The Only Thing Worse Than Nominating Trump Would Be Stealing the Nomination From Him
The media is very focused on the day-to-day minutiae and outrages of the presidential race, but it’s worth taking a step back to point out that the biggest outrage of all is looming in plain sight.
Yes, Donald Trump is a terrible human and a farcical presidential candidate who would be a disaster for America and the world. But who has the ultimate duty to affirm that? The voters in the Republican primary. That is how democracy works. The ideal of American democracy, flawed though it may be, is far more important than any one election.
[“But we don’t live in a democracy, we live in a Republic.” Hey, fuck off! Get in the American spirit!]
People are acting outraged about many things this election cycle, as they should be, because many outrageous things have been said. But one thing that is not drawing a lot of outrage is the fact that the Republican Party is openly plotting to steal the nomination from the candidate that receives the most votes. Hell, there are only three men left in the race, and one of them, John Kasich, is openly campaigning on the strategy of “Throw me the nomination at the convention, popular vote be damned.” Even candidates who have already dropped out of the race are pitching in their delegates for the express purpose of thwarting the will of the public. This is all reported as normal horse race politics. In fact, it should be criminal.

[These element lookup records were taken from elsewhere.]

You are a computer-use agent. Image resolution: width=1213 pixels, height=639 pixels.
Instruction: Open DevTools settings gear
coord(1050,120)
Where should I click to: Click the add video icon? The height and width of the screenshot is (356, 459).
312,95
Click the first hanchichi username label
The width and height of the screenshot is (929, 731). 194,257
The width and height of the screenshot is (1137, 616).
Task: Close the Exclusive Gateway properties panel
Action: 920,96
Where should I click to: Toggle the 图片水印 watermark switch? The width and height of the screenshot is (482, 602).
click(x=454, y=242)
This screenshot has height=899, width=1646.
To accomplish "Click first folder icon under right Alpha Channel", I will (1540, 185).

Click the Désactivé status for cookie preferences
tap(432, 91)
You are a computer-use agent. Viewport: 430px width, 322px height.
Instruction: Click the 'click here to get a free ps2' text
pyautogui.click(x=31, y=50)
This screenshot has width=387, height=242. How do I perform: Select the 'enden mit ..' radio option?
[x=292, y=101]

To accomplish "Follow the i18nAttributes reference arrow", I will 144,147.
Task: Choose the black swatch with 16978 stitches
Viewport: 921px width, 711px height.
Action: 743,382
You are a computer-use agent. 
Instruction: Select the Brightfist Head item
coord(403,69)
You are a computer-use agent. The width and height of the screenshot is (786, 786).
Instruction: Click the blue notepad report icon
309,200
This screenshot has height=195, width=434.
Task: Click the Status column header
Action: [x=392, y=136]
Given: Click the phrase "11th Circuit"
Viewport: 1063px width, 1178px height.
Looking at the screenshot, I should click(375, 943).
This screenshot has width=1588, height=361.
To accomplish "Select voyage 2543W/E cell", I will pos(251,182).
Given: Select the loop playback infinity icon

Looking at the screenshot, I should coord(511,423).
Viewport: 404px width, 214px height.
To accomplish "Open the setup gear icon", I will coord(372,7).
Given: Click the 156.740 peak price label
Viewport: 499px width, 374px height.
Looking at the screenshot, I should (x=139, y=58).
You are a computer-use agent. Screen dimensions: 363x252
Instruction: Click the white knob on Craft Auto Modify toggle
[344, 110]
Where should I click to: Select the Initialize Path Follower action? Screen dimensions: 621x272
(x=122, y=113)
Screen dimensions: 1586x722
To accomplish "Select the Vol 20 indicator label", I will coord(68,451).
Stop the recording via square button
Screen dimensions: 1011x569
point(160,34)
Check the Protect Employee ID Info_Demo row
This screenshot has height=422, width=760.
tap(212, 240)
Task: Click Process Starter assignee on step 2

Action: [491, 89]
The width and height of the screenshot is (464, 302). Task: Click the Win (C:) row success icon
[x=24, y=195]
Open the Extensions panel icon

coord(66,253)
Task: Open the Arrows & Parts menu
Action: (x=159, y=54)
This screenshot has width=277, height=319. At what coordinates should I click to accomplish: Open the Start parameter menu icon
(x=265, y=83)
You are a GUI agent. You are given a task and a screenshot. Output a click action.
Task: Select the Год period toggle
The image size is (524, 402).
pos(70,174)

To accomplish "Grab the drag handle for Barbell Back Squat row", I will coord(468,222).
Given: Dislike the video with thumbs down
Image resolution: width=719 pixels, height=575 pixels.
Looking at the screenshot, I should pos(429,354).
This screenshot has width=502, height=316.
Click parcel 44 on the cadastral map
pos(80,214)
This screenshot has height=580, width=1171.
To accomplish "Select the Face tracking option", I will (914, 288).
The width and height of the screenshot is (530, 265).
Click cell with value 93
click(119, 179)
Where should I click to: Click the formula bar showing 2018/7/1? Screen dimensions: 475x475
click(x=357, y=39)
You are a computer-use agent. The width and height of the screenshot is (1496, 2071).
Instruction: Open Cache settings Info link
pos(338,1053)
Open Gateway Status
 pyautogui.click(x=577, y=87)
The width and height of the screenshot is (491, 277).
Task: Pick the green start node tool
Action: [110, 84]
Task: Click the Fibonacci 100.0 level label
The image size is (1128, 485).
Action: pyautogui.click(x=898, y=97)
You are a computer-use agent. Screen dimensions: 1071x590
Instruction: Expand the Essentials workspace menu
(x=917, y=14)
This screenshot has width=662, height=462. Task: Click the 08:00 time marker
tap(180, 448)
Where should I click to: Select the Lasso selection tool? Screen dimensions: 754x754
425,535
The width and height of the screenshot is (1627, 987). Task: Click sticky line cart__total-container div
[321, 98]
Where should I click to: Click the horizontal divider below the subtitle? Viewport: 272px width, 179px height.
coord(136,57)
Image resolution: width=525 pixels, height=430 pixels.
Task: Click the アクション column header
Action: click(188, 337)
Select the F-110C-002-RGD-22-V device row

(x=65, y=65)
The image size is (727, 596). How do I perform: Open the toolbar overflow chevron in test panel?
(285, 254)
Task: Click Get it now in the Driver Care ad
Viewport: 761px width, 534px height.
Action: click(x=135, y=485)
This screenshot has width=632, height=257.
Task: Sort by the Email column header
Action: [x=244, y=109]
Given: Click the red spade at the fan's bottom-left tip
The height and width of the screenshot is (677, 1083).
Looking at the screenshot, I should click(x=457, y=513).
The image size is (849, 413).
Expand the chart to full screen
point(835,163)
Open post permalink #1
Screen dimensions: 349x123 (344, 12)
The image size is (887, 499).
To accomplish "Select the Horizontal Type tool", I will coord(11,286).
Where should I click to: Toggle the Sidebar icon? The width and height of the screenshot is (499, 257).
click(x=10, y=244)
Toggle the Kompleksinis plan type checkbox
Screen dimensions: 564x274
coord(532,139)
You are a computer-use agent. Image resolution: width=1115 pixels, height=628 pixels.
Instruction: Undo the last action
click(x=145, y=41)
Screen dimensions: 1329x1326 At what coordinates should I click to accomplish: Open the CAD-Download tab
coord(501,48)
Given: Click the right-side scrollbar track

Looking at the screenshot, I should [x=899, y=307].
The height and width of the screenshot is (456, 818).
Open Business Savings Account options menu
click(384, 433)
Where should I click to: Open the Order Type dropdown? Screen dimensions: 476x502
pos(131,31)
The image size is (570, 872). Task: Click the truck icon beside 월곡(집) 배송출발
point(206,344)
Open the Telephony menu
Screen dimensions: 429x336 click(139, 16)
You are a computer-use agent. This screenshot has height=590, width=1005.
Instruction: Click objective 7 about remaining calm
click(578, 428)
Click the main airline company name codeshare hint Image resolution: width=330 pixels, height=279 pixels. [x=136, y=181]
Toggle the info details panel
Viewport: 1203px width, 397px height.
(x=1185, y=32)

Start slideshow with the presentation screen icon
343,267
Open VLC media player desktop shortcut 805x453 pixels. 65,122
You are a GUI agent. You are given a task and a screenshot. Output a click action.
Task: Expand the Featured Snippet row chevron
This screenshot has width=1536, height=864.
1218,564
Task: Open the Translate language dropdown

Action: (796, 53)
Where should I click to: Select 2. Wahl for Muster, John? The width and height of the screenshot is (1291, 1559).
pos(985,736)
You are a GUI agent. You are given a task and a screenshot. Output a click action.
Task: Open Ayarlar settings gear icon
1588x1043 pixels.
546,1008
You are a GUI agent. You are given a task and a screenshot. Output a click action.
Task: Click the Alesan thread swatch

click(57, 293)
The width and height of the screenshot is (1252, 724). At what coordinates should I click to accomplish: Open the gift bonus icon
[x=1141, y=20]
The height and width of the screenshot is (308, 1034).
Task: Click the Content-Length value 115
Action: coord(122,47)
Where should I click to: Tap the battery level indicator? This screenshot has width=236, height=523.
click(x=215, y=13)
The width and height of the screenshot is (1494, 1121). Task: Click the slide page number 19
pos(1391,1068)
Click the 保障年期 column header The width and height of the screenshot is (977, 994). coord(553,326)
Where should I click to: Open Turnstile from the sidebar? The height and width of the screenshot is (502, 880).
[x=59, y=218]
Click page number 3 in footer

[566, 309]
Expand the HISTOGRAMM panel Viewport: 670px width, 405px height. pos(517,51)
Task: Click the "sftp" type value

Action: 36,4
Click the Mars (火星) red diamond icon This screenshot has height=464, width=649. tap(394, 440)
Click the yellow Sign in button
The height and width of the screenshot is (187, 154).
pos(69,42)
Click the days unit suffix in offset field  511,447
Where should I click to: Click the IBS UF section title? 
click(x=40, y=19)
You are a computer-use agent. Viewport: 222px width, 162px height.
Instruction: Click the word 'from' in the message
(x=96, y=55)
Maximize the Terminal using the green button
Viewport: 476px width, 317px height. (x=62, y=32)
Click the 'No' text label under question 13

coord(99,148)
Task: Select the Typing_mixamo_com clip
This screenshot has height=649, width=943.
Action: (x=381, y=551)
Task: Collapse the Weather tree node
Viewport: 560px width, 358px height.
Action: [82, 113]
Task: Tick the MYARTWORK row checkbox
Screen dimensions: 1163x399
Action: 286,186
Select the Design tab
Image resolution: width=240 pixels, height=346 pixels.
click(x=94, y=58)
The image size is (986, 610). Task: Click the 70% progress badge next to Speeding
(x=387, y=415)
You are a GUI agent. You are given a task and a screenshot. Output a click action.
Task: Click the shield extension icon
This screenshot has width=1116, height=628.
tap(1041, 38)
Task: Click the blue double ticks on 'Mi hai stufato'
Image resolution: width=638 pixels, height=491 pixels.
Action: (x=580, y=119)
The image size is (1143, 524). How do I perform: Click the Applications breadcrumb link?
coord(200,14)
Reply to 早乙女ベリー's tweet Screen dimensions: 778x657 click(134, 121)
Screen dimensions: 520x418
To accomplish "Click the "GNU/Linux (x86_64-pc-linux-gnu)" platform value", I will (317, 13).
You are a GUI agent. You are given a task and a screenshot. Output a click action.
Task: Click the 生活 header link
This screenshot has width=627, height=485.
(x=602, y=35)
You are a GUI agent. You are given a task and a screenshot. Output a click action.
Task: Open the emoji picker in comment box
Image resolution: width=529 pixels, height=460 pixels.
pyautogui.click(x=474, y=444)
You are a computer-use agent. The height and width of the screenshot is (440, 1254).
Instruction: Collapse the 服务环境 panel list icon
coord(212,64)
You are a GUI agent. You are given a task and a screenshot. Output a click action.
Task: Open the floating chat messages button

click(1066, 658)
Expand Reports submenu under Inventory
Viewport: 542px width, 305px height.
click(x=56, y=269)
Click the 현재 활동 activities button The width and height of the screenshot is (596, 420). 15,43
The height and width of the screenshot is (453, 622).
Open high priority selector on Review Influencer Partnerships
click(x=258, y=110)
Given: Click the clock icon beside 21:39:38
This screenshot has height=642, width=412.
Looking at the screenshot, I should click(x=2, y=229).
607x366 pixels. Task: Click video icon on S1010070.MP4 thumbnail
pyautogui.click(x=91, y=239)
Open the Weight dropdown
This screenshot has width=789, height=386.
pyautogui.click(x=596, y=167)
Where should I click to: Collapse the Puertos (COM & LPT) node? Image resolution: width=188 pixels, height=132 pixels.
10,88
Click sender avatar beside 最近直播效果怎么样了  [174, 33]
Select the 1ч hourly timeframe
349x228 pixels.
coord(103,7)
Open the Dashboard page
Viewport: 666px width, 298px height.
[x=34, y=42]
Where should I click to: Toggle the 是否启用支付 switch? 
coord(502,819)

All of the feel-good democratic ideals that politicians like to brag about tend to shield the anti-democratic aspects of our system of government. The Senate is purposely anti-democratic. The electoral college exists solely as a mechanism to allow elites to circumvent the public will. As long as the public perceives things as functioning “normally,” nobody gives these barriers to their will a second thought. But when they are put into use—when Senators from tiny states use their disproportionate power to warp our government’s priorities, or when a president gets elected without winning the popular vote—people momentarily throw up their hands in dismay. “That’s fucked up!” they cry.
They are correct. It is fucked up. The outrage, though, has never been sustained long enough to actually change the system.
Now, we are faced with the impending use of another anti-democratic tool: nomination rules that allow political parties to baldly go against the voters in picking the party’s presidential nominee. Donald Trump is a bad man. But if we hold an entire country’s worth of state primaries and caucuses that clearly demonstrate the will of Republican voters to nominate Donald Trump, then Donald Trump should be the nominee of that awful party. (Then he should lose the election.) That’s democracy at work. For the political establishment to use procedural maneuvers to steal the nomination is not just a single, discrete occurrence of sophisticates beating the rubes by using arcane knowledge. It is a representative example of the sickening contempt that those who possess power hold for the public. We all know that America is an oligarchy with a corrupt campaign finance system; but the basis for trying to reform the broken parts of our system is the belief that the larger national democracy is worth saving. Naked power grabs do not inspire confidence.
Here we have one of America’s major political parties publicly preparing to demonstrate that it does not care what most of its voters think. This is the kind of thing that makes average people suspect that the whole idea of America even possessing democratic values is a sham. This is the kind of thing that proves their suspicion correct. This is the kind of thing that makes people want to break shit. This is the kind of thing that makes people want to smash the system. This is the kind of thing that demonstrates the system deserves to be smashed.